> [Document]
Last October, Plus Too first booted successfully into the Macintosh Finder. Ever since then, it’s exhibited an intermittent mouse freezing bug. The FPGA Mac replica runs normally for a few minutes, during which the mouse works normally, and it’s possible to exercise menus, run programs, and do everything else you’d expect from a working Mac. But somewhere after a minute or two of activity, the mouse pointer invariably freezes in one spot, and the computer seems to halt. The bug appears to be related to mouse movements, and faster, more frequent mouse movements cause the problem to appear sooner. If the mouse remains unmoved, then Plus Too will happily run for hours without problems.
In October I was already tired from the work needed to get Plus Too to that point, and had no desire to chase the mouse freeze problem further at that time. The project sat idle while I turned my attention to other things, and saw now further progress until this week. That’s when I decided it was finally time to track down the cause of the mouse freeze bug.

> [To be done]
Answer these questions about the Plus Too mouse bug text:
1. When did Plus Too first boot successfully into the Macintosh Finder?
2. What happens if the mouse is never moved?
3. When was it decided to finally track down the cause of the mouse freeze bug?

> [Information shown]
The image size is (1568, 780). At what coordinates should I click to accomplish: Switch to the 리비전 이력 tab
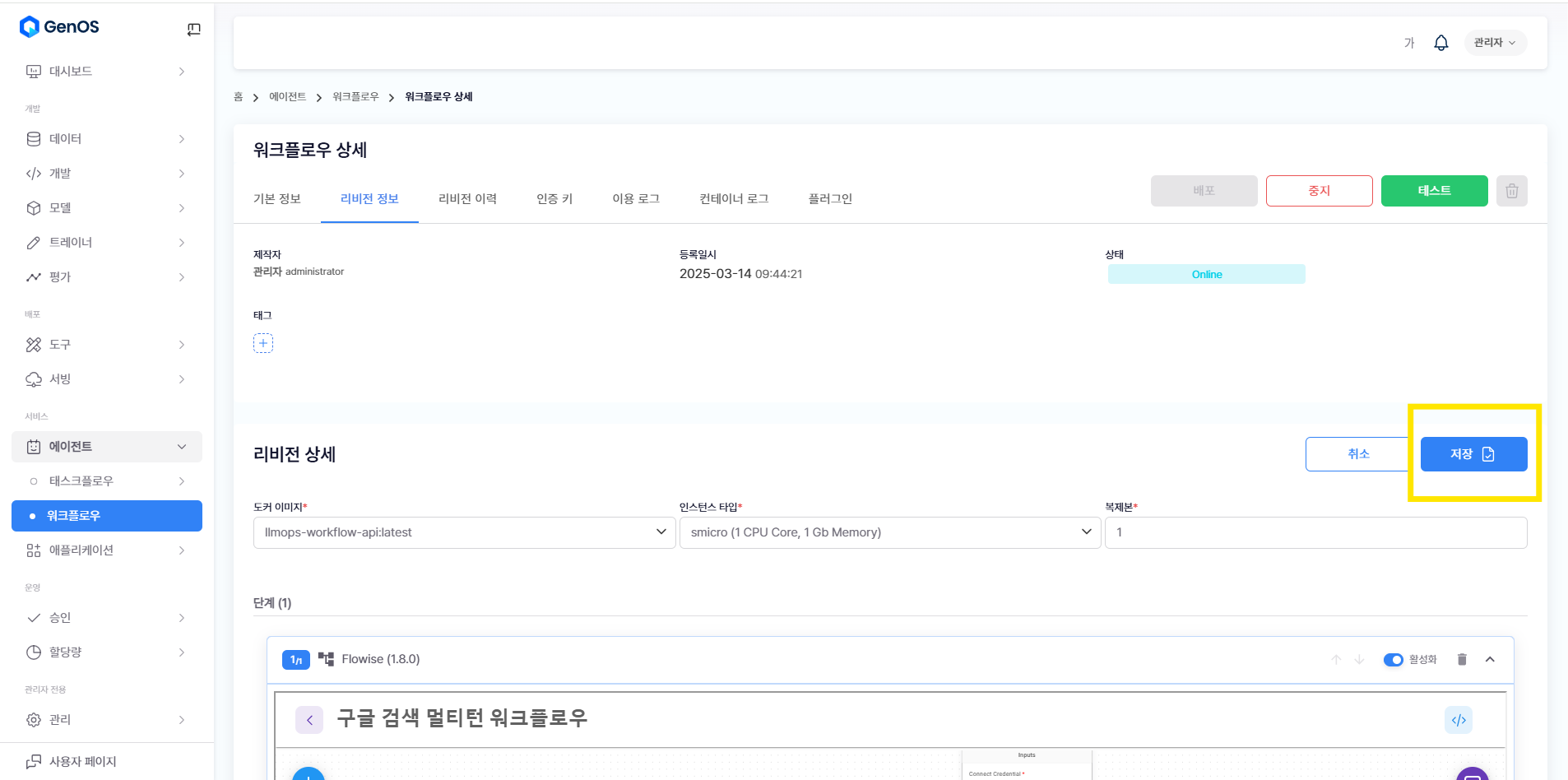(x=467, y=198)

> [Result]
1. Last October.
2. Plus Too will run for hours without problems.
3. This week.